• Written task A
Using the page on religious freedom laws, explain why state RFRAs have been in the news and how some of them have been used in practice. Answer in one to three sentences.
• Written task B
Turn the paragraph of the page on religious freedom laws that begins "Congress passed the Religious Freedom Restoration Act" into a short list that keeps its main facts.

START Extract to read

Congress passed the Religious Freedom Restoration Act (RFRA) in 1993. Under the RFRA, if the Federal government passes a general law that imposes a burden on anyone's exercise of religion, the law must meet a strict scrutiny analysis where 1) the new law must act to serve a "compelling interest" and 2) the government must use the least restrictive means to achieve that compelling interest.

State RFRAs have been in the news, after Indiana received backlash for passing its' religious freedom law. In practice, some state's RFRAs have become a way for lawmakers to discriminate based on sexual orientation by using religion as an excuse to challenge or opt out of state and local laws protecting LGBT people from discrimination. For more information on this type of discrimination, please see our page on sexual orientation. The following states have adopted RFRA laws made by a legislative statute or sometimes through a court decision.

Alabama
Arizona
Arkansas
Connecticut
Florida
Idaho
Illinois
Indiana
Kansas
Kentucky
Louisiana
Mississippi
Missouri
New Mexico
Oklahoma
Pennsylvania
Rhode Island
South Carolina
Tennessee
Texas
Virginia
Wisconsin

Alabama

The Alabama Religious Freedom Amendment recognizes the free exercise of religion as an unalienable right. The government is prohibited from burdening religious exercise without compelling justification.

Arizona

Arizona Free Exercise of Religion Act recognizes that free exercise of religion is a fundamental right that applies even if laws, rules, or other actions are facially neutral. The government may not burden someone’s exercise of religion without the compelling justification.

Arkansas

The intent of the General Assembly of Arkansas was to make the Arkansas Religious Freedom and Restoration Act consistent with the 1993 RFRA.

Connecticut

The Connecticut Statute states that the state or any political subdivision of the state shall not burden a person’s exercise of religions with out compelling justification.

END Extract to read
START Provided data

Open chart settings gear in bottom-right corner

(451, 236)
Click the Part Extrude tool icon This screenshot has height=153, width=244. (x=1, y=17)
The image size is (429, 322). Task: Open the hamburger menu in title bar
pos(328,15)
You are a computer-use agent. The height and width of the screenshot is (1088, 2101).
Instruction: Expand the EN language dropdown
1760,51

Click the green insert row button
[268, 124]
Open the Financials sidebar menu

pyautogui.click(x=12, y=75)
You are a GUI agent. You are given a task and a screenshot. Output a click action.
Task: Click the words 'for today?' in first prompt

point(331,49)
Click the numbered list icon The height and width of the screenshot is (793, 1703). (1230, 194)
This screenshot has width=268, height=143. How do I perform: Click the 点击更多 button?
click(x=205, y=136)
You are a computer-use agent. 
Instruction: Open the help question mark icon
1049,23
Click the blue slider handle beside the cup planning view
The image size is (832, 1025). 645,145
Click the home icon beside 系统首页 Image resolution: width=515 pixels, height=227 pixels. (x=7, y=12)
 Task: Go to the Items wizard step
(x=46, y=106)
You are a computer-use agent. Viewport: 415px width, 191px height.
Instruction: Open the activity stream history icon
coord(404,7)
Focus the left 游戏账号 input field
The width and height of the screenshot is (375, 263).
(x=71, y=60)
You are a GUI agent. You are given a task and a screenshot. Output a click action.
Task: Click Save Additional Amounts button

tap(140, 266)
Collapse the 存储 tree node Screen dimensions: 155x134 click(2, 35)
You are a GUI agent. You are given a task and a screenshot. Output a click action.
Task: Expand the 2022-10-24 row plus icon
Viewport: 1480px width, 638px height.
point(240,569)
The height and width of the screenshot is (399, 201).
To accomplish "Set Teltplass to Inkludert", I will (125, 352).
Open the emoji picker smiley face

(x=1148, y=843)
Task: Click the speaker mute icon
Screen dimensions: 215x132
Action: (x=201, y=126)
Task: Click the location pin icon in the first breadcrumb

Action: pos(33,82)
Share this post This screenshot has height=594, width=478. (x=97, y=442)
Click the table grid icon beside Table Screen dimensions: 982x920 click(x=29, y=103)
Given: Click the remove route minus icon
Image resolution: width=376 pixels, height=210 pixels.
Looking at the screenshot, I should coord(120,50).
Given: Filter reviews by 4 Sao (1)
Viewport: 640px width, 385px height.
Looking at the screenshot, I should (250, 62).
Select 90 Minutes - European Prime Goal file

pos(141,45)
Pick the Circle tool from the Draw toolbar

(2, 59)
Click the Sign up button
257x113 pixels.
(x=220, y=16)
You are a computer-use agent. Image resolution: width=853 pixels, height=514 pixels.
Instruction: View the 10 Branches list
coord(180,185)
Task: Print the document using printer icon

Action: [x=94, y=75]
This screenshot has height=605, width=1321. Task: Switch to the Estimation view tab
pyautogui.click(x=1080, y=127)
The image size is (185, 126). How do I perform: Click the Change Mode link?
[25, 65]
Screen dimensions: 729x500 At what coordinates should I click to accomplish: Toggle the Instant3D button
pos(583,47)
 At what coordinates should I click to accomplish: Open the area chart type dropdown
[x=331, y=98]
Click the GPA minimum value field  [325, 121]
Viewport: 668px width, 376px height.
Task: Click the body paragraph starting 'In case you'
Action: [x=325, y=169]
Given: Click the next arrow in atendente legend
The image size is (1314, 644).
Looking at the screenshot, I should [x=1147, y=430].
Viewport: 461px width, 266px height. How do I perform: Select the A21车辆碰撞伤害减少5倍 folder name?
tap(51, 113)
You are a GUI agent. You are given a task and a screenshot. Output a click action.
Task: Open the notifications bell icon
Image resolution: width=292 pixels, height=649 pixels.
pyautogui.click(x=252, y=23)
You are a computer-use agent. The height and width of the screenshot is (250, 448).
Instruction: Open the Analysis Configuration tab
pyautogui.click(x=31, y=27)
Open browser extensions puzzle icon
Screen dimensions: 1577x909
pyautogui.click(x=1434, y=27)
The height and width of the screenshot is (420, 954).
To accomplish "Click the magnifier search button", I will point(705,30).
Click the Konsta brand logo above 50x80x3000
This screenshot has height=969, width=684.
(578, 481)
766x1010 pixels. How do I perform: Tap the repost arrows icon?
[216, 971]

END Provided data

• Expected answer A
State RFRAs have been in the news since Indiana received backlash for passing its religious freedom law. In practice, some state RFRAs have let lawmakers discriminate based on sexual orientation by using religion as an excuse to challenge or opt out of state and local laws that protect LGBT people from discrimination.

• Expected answer B
- Congress passed the Religious Freedom Restoration Act (RFRA) in 1993.
- Under the RFRA, a general federal law that burdens anyone's exercise of religion must pass strict scrutiny:
  - the law must serve a "compelling interest," and
  - the government must use the least restrictive means to achieve that interest.